La cámara hiperbárica

Es lo que sucedió en el último cambio de invierno a primavera. «Empecé a notar que se me dormían las extremidades y sentí que todo volvía a empezar, me derrumbé», recuerda Lucía. Un día, cuando acompañaba a su hijo a una sesión de terapia en FIVAN, se le ocurrió echar un vistazo a unos folletos que había en la clínica. Leyó que la cámara hiperbárica combate los efectos de la esclerosis múltiple. «Le pregunté al doctor Chirivella y me explicó los fundamentos científicos, que se basan en hiperoxigenar la sangre mediante presión, y me recomendó probar.

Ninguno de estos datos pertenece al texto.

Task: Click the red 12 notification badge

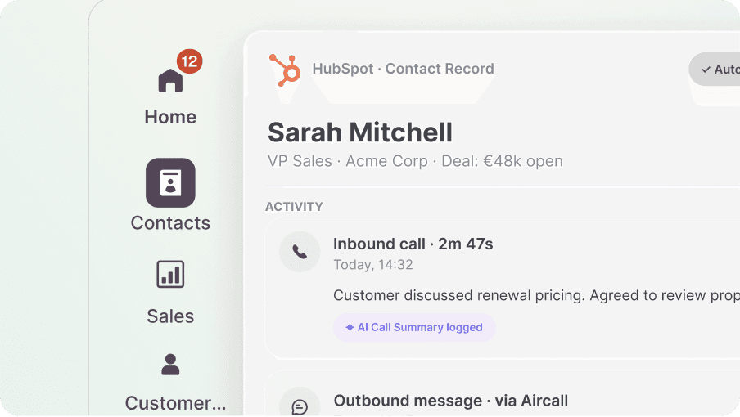Action: click(x=190, y=61)
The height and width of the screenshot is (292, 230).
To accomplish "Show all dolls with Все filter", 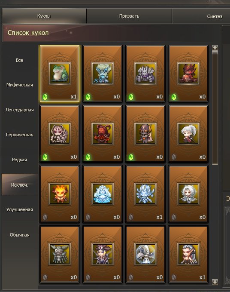I will 20,60.
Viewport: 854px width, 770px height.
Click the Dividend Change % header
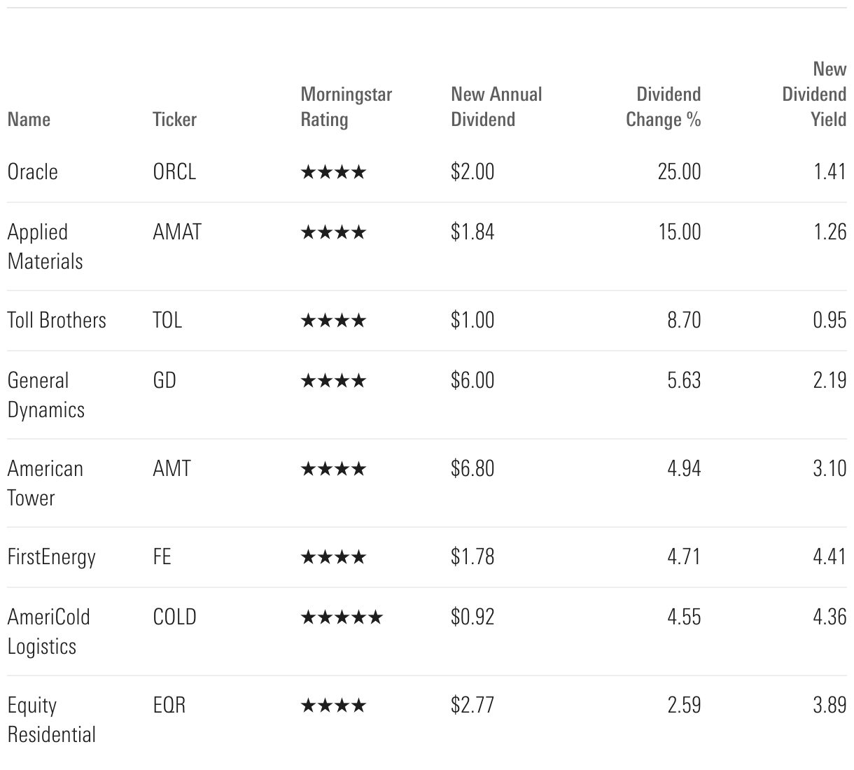663,106
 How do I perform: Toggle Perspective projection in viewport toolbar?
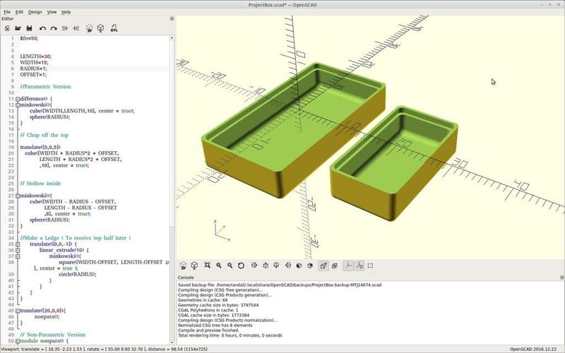[323, 266]
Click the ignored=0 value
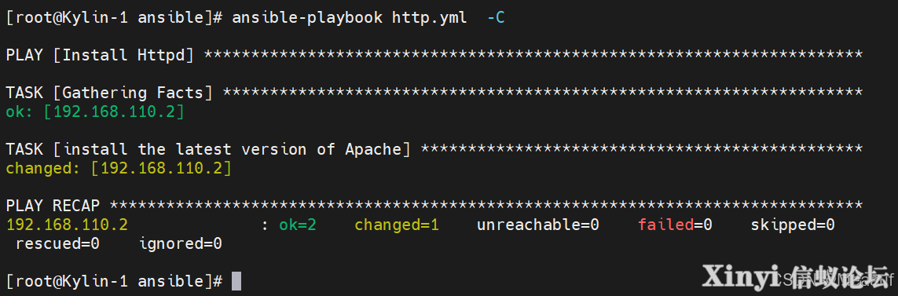 [181, 243]
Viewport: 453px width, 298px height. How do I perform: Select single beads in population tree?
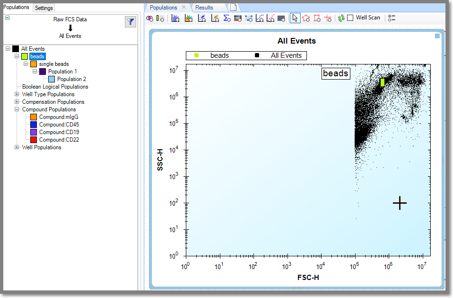[54, 64]
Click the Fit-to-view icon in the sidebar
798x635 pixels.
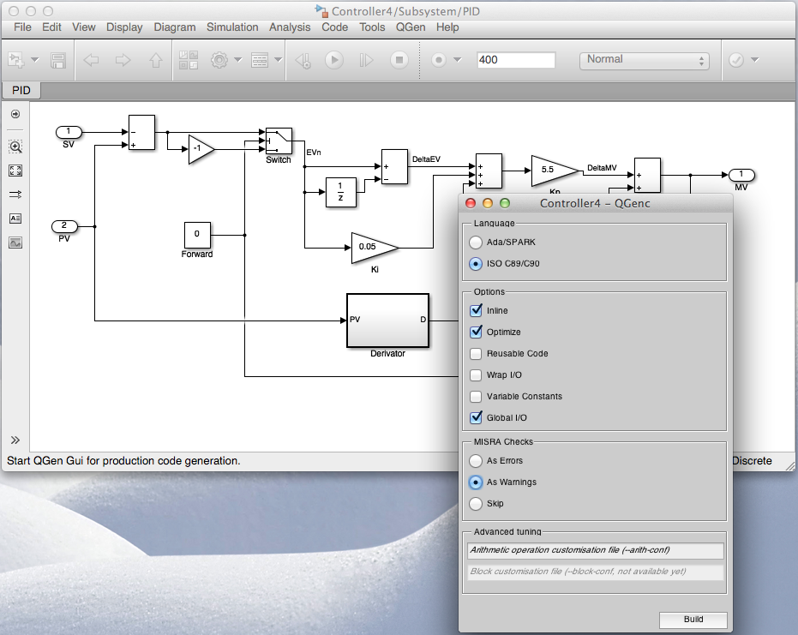click(15, 171)
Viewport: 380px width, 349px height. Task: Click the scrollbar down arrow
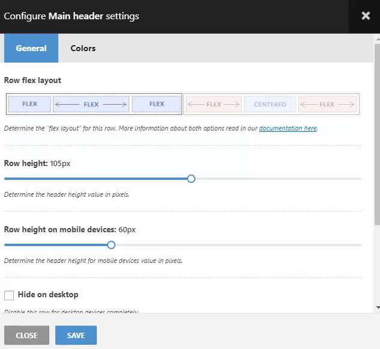[377, 307]
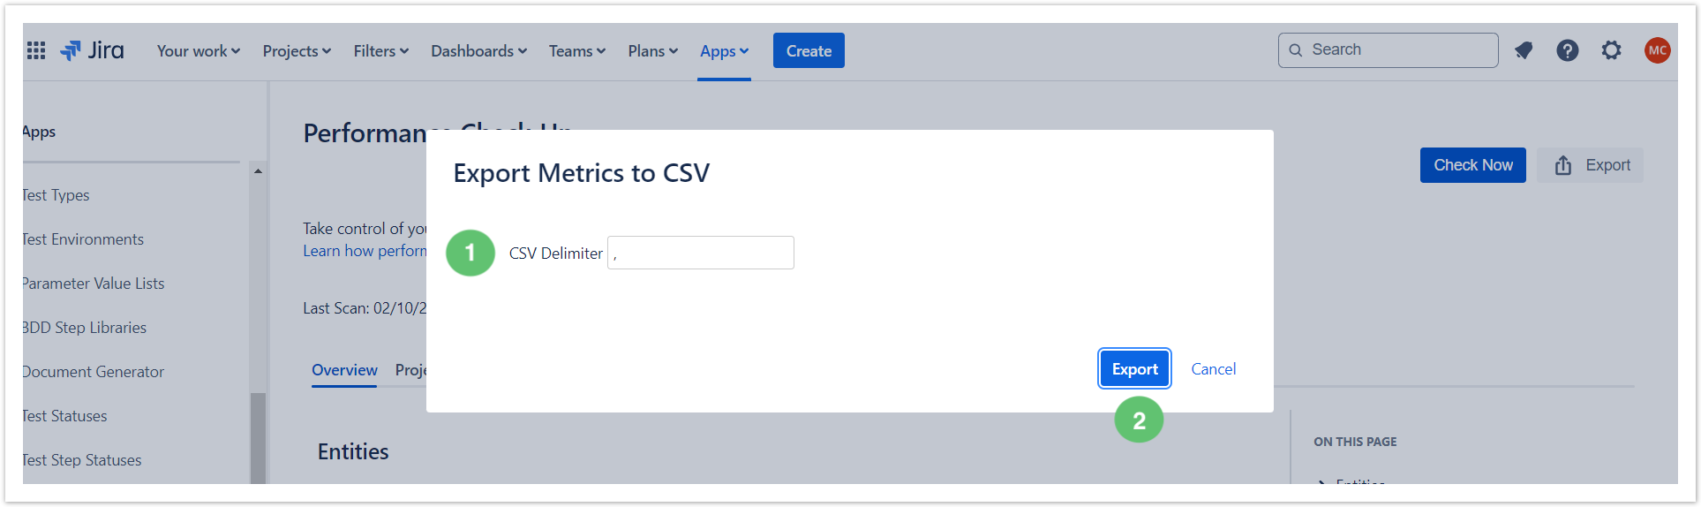1701x507 pixels.
Task: Expand the Projects dropdown
Action: (x=297, y=51)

Lo hice y me dio mucha alegría: de no notarte la parte izquierda a decir ¡ya está aquí todo otra vez! Volvía a sentir todas las partes de mi cuerpo. La cámara me ha dado mucha energía, vida, y me ha devuelto las ganas de hacer cosas».

FIVAN Cámara hiperbárica esclerosis múltiple

Cuando hay cambios de estación, Lucía se resiente y acude a recibir sesiones en la cámara hiperbárica de FIVAN.

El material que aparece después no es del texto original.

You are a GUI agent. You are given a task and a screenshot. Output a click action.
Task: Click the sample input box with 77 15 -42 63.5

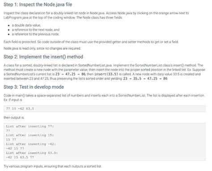tap(105, 108)
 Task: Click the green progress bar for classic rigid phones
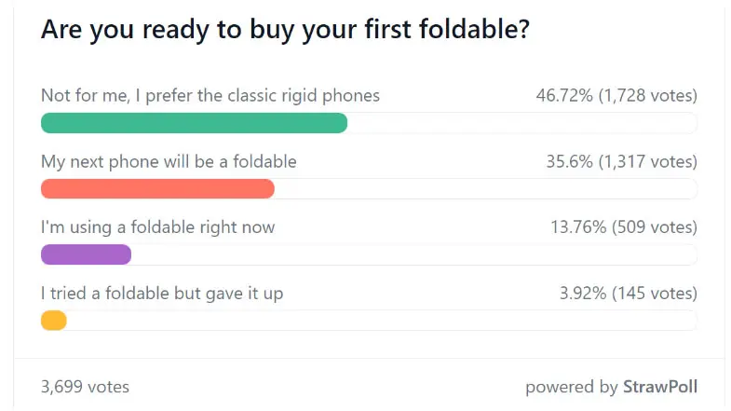(x=194, y=123)
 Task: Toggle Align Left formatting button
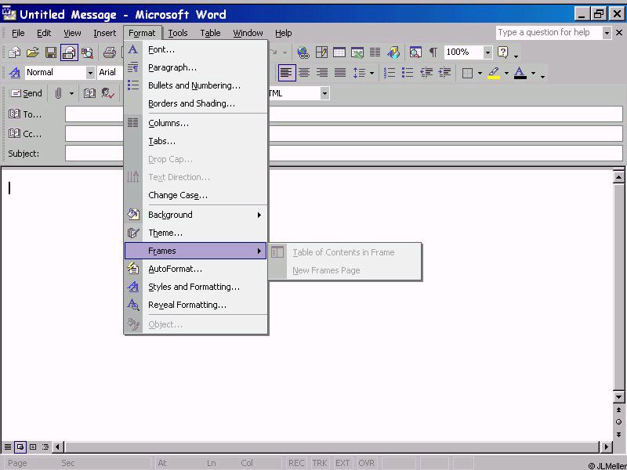[286, 73]
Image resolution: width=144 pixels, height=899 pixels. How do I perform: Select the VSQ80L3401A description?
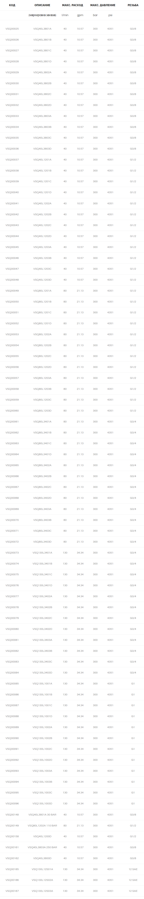tap(42, 422)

Cuando tiene un brote, Lucía se somete a sesión en la cámara hiperbárica dos veces a la semana. Y cuando está mejor sólo necesita una. «La semana pasada vine a dos sesiones, y a la segunda vez ya estaba bien. Si todo es natural, mi cuerpo lo coge enseguida, pero si es químico no me va bien. No me beneficia tomar pastillas. Hay gente a quien le duele la cabeza, se toma una aspirina y se le pasa. A mí eso no me funciona».

«Que la gente conozca este tratamiento»

Lucía quiere que la gente con su mismo problema de esclerosis múltiple conozcan la cámara hiperbárica: «Que no se queden con lo primero que dice un doctor, que busquen, que prueben. Si hubiera vuelto al hospital me hubieran vuelto a ingresar. Me hubiera tirado una semana allí y hubiera vuelto a salir intoxicada. Yo no sabía lo que era una cámara hiperbárica, y mucha gente no sabe ni que existen. Antes me daba vergüenza salir a la calle, me encerré, no quería ver a nadie. Pero gracias al apoyo de mi familia entendí que hay que vivir. Y la cámara hiperbárica me ha ayudado mucho”.

Nota: Las opiniones manifestadas en el blog de FIVAN forman parte del testimonio de sus pacientes y sólo pertenecen a los mismos.